120年ぶりといわれる民法大改正に伴い、2020年4月1日に施行された「配偶者居住権」。伴侶の死後も配偶者が住み慣れた家に住み続けられ、しかも、二次相続の節税対策にもなると歓迎された。しかし、施行から約1年半たった今、制度のほころびも顕在化している。(税理士、岡野雄志税理士事務所所長 岡野雄志)

二次相続にも有効な「配偶者居住権」
ところが、所有権を持つ子の裏切りが発覚!

 2020年4月1日に施行された「配偶者居住権」。まずは、この主なメリットを挙げてみよう。

◎配偶者が現在の住まいに住み続けられる。
◎法定相続分に従って分割する場合、自宅を配偶者の相続財産に含めない分、配偶者に今後の生活費を配分できる。
◎配偶者居住権は取得した配偶者の死亡によって消滅するので、二次相続の際、相続税の節税効果が期待できる。

 例えば、夫が死亡し、相続人は配偶者である妻、そして子としよう。法定相続分に従い、妻が全相続財産の1/2、子が残り1/2を全員で分配することになる。
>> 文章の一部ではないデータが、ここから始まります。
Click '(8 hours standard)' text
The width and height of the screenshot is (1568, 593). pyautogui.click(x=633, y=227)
自宅の評価額が全遺産の1/2以上を占め、子たちが残り1/2の相続分を主張して譲らなければ、どうなるか。

「配偶者居住権」施行前は自宅を売り、現金を分配する例が多かった。この場合、妻は住み慣れた自宅を去ることになる。また、妻が自宅=現物を取得し、子たちに代償金として法定相続分を払う「代償分割」の方法もある。妻に豊富な財産があればよいが、今後の生活は困窮するかもしれない。
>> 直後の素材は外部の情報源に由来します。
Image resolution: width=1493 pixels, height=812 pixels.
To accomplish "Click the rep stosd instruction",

 その点、「配偶者居住権」を選択すれば、妻は自宅の建物に住む権利「居住権」と敷地を使う「利用権」を得、自宅で暮らせる。代償金などを他の相続人に払う必要もない。子は誰か単独または共有でその建物と敷地の「所有権」が得られ、自宅を含めた法定相続分を配分されることが可能だ。

 このメリットを生かし、Aさんも妻には「配偶者居住権」を遺贈すると遺言書にしたためた。実は、Aさんは現在の妻と再婚している。前妻との間には、一人息子がいる。その息子と現在の妻がもめることがないよう、自分の死後も現在の妻が安心して暮らせるよう配慮した。

 やがては、現在の妻もこの世を去る。すると、二次相続が発生する。妻が自宅の所有権を取得していれば、妻の死後、その所有権は妻の親族に相続されてしまう。「配偶者居住権」なら、妻の死亡とともに権利は消滅する。所有権は息子にあるので、二次相続後も息子が所有できる。

 ただし、遺言書には配偶者に配偶者居住権を「相続させる」ではなく、「遺贈する」と書くこと。民法第1028条第1項に「遺産の分割によって配偶者居住権を取得するものとされたとき」「配偶者居住権が遺贈の目的とされたとき」と規定され、「相続による」との定めはない。

 Aさんは、この点も留意して公正証書遺言を作成し、その後、急逝。後妻と前妻の息子はこれまで面識がなかったが、何度か連絡を取り合い、Aさんの遺言書に従うことで合意した。ところが……である。肝心の「登記」の段階になって、突然、息子は考えを翻した。